Pat suggested looking at logistic regression as a natural step from correlation coefficient. It seems quite complicated though.
Now that there is something to write about, there are some additional things to try.
For brain wave classification, which is a better measure of closeness, least-square or correlation coefficient? Today's computation gives some evidence that correlation coefficient might be a more effective measure. I took data from S6 and S7 from an earlier 60-channel EEG experiment and ran a 3 bin classification on monopolar and derived bipolar. Stimuli consisted of 7 words, first, second, third, yes, no, right and left, and were either auditory (S6A, S7A) or visual (S6V, S7V). In every case of the derived bipolar, use of the correlation coefficient increased the recognition rate by at least 0.7σ, in one case up to 1.8σ. Dfferences in rates for the monopolar montage were less conclusive, though, for every data set, classification on the derived bipolar using correlation coefficient performed the best. More details here.
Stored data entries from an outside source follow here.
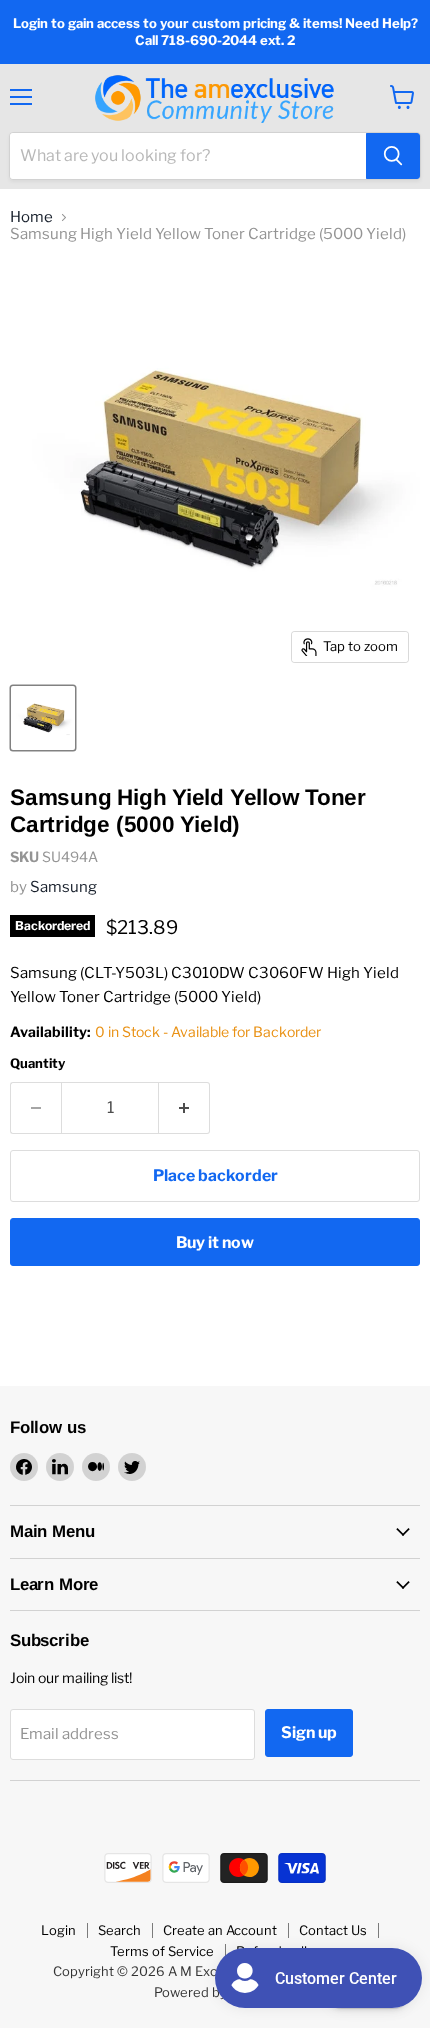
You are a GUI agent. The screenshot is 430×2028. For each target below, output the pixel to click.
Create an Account (220, 1930)
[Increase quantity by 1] (184, 1108)
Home (31, 217)
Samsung (63, 887)
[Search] (393, 156)
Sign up (309, 1732)
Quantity (37, 1063)
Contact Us (333, 1930)
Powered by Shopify (215, 1992)
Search (119, 1930)
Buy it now (215, 1242)
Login (58, 1930)
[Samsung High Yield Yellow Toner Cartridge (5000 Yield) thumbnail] (43, 718)
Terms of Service (162, 1951)
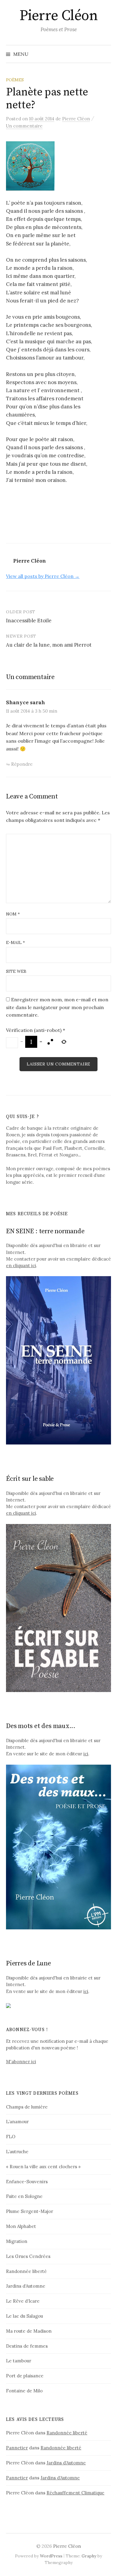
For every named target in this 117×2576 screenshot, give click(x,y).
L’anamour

With some help from Brad Lauster, I was finally able to get Moveable Type working on my Leland account. I've been meaning to write software like this for years - so it is nice that it is available for free. There were some issues though...
I had problems after moving the docs and images directory to my WWW directory. The problem was that I unzipped and installed the files into my cgi-bin directory then moved the docs and images directory. Somehow the permissions were all messed up and I was unable to look at files in those directories from the web. I ended up having to make new directories. Then I copied the files into those directories. That worked!